Iwan Edwards’ Farewellby Kristine Berey
/ November 1, 2014
Flash version here.
Since he arrived in Montreal from his native Wales almost a half a century ago, eminent choral conductor and teacher Iwan Edwards has enriched the Montreal music scene immensely.
Edwards has accumulated many accolades and awards during his career, including the Order of Canada. But his greatest legacy is the numerous outstanding choirs that he created – and, in time, said farewell to. These include the St. Lawrence Choir (founded in 1972), FACE Treble Choir (founded at then-Montreal Symphony conductor Charles Dutoit’s request in 1981), the Canadian Chamber Choir (founded in 1999), and the MSO Chorus (which Edwards directed from 1986-2007, and in which his St. Lawrence choir formed the amateur core).
This year marks what Edwards calls “the hardest wrench,” as he prepares to retire from Concerto Della Donna (CDD), which he founded in 2000. This unique ensemble is dedicated to showcasing the beauty of women’s voices and highlighting music written by female composers, and consists of 18 young women. Many of them sang with Edwards in the FACE Treble Choir in their teens.
“Of all the groups I’ve worked with, this is the group with which I’ve had the closest association,” Edwards says. He considers it a privilege to work with Concerto Della Donna and also with I Medici di McGill, an orchestra of doctors and medical students that Edwards has conducted for the past 14 years. “These are two organizations with an incredible work ethic. They brought this commitment to rehearsals that was extraordinary,” he tells us.
The women in CDD perform four major programs a year. “Every one of them is, in their mind, accountable; everybody brings 100% or more,” he explains. In teaching interpretation, Edwards stresses the importance of the text, saying that sometimes conductors forget that the words came first. “I try to get them to think in pictures. If you’re dealing with something that is very sad, then it is not enough to say ‘this music is sad;’ they know that already. I try to put them into the situation. I ask, ‘Can you imagine what your reaction would be?’ going beyond the words and notes into the core of music itself. At that point it just comes off the page.”
Is his decision to leave a choir ever related to the singers having reached their peak? Edwards is quick to say no., “You never actually reach that peak. Once you reach a peak you are reaching for the next one. It is a continuous process. If you don’t feel that, the choirs sense it.” Rather, he leaves when he can no longer give his best because he no longer has the energy required to take them further.

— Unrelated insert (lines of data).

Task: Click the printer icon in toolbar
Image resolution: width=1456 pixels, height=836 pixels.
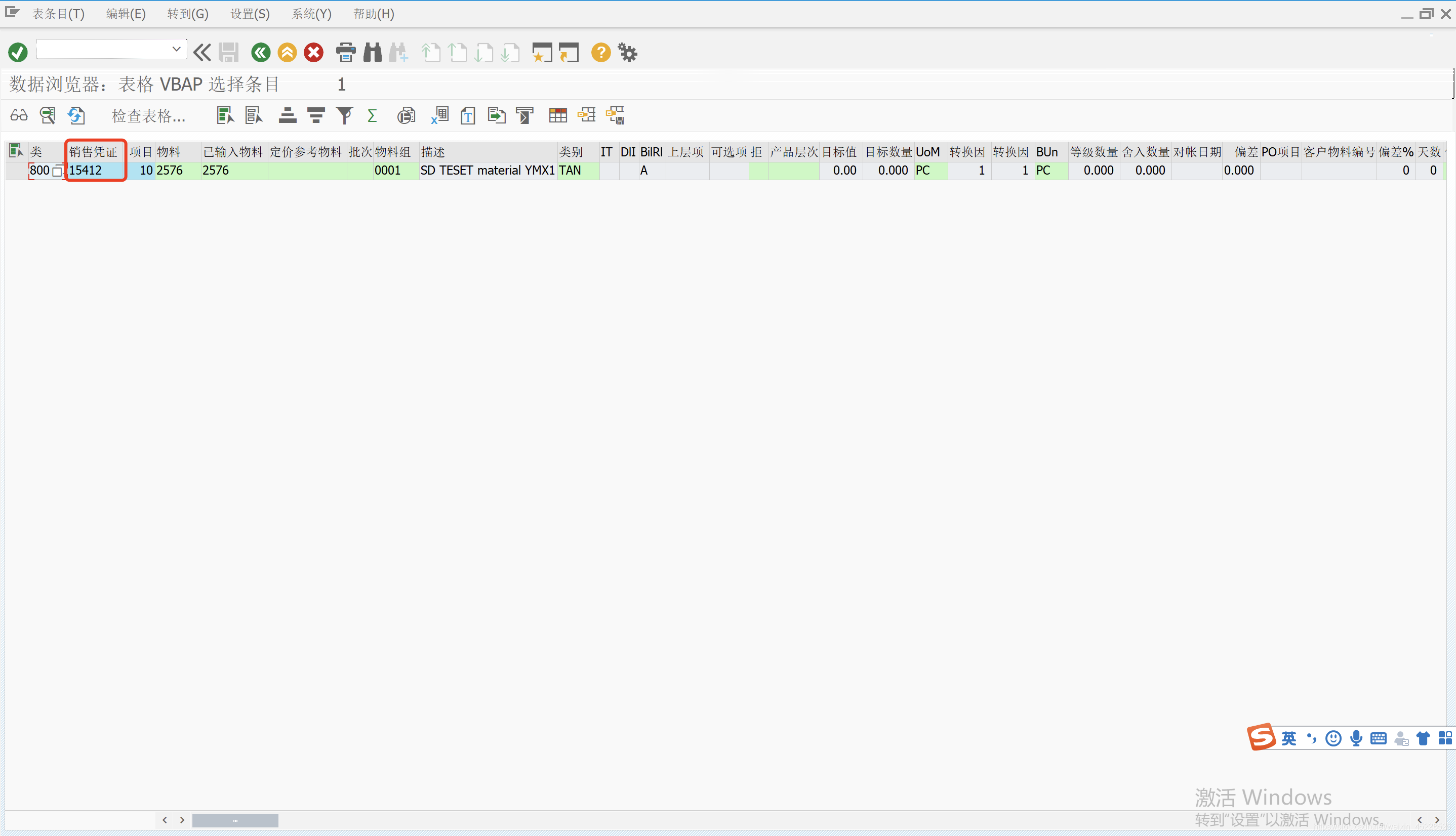Action: point(345,53)
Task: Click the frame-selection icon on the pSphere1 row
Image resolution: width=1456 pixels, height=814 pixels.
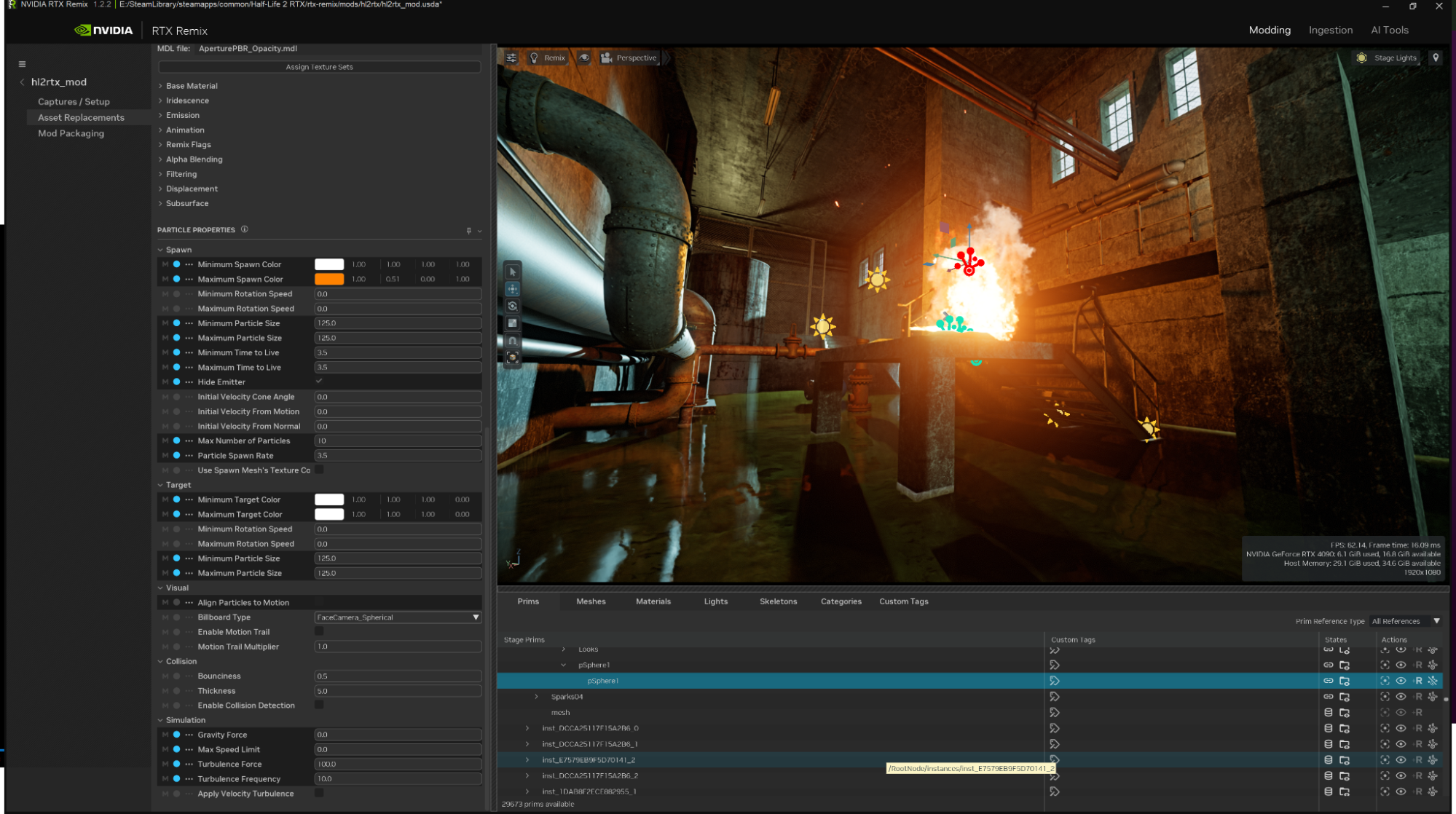Action: tap(1385, 681)
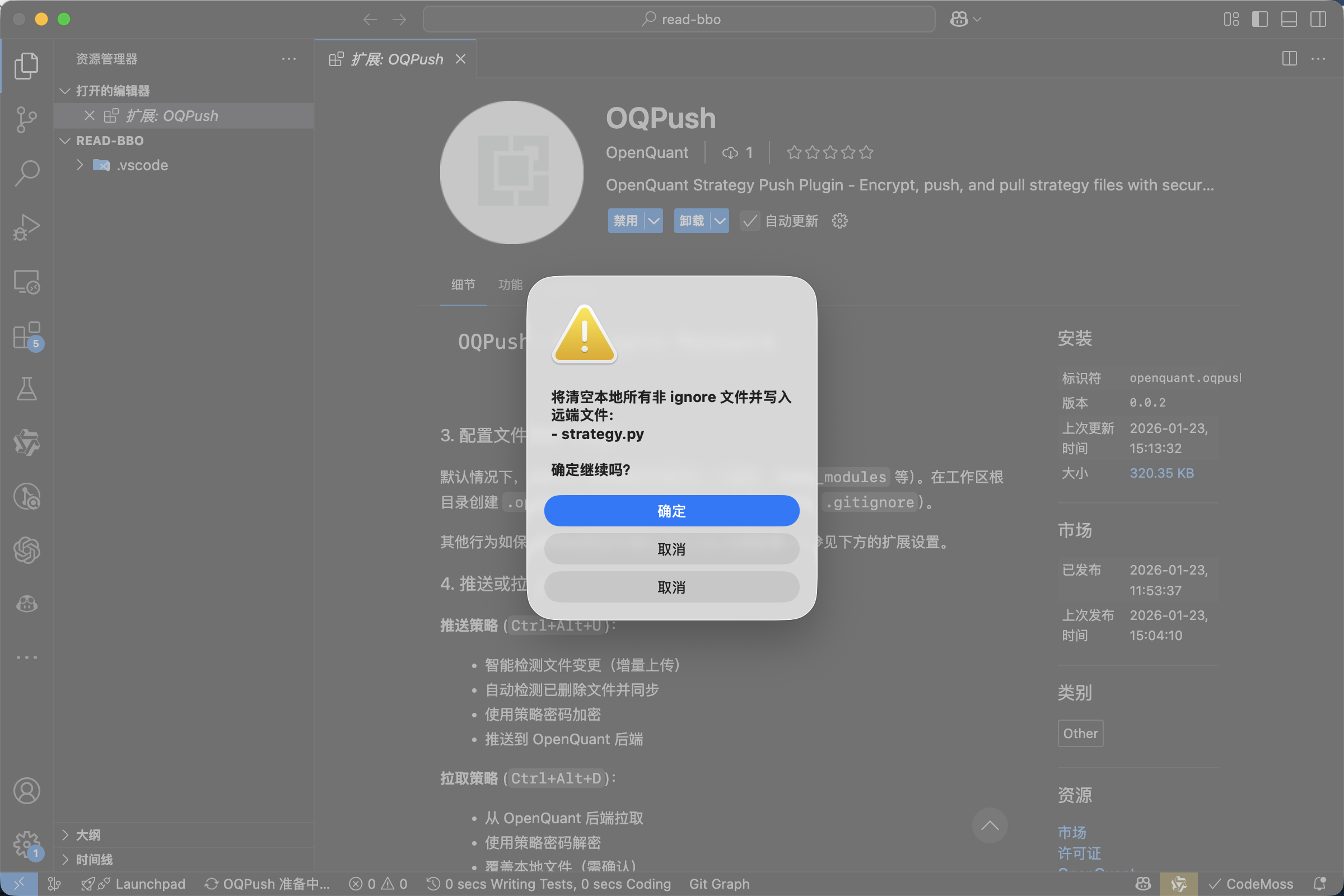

He recalls conductor Charles Dutoit as a musical ally during the years he worked as choirmaster of the MSO chorus: “I loved working with him. He gave me space all the time and never put any restrictions on me whatsoever. He never came to a choir rehearsal, just said, ‘Make sure they are ready.’”
The MSO won a Grammy and two Juno Awards for their choral recordings during Edwards’ 21-year tenure there. He says he was disappointed that the MSO, under Kent Nagano, did not retain the St. Lawrence choir as its amateur core after he left. “In two years it was moved out. I couldn’t understand why. This was a choir I built over 35 years.”
Working with children has always been a special joy for Edwards. After he left the MSO, a group of parents from FACE asked him to conduct a children’s choir again. “It was another opportunity to work with children, so I said yes. I loved it.” The fact that kids are curious and open to different kinds of music pleases Edwards. “I would bring music by Murray Schafer and they would say ‘that’s cool’ and get very excited,” he says. “I believe that people will try to do what you want if it is respectful and reasonable. Then you can move mountains, and this is especially true of children. The only ceilings children have are those adults impose on them.”
On Sunday, November 30, Concerto Della Donna performs its final concert entitled “Once and for All”, a celebration and tribute to their beloved conductor that will feature alumni and guest musicians. Edwards is particularly excited about young composer Christine Donkin’s Magnificat. “The soundscape she creates in that piece is just unbelievable,” he notes,, mentioning CDD member and composer Marie-Claire Saindon as well. “Her music is basically tonal but has a sound that’s completely different.”
Although this is CDD’s final concert, coinciding with Edwards’ retirement, he says “The CDD will cease to exist but the group will rise like a phoenix under a new name, and they will make a new kind of ensemble. There is a very strong affinity between them and they realize that CDD has an image of which they are very proud.”
Amena Ahmed, a member of CDD who describes her singing experience as “spiritual, therapeutic and humbling,” has spearheaded a documentary film, featuring Edwards and “the hunt for the art of happiness through the final months of a music conductor’s career.” The successful crowd-funding project, supported by what may be called the Iwan Edwards community, has raised $26,791. Edwards is genuinely surprised at the attention directed towards him on social media, with people expressing how he made a difference in their lives. “I have never seen myself as a person who does those things,” he says. “All I wanted to do is to share my music and try to make others believe that all things are possible.”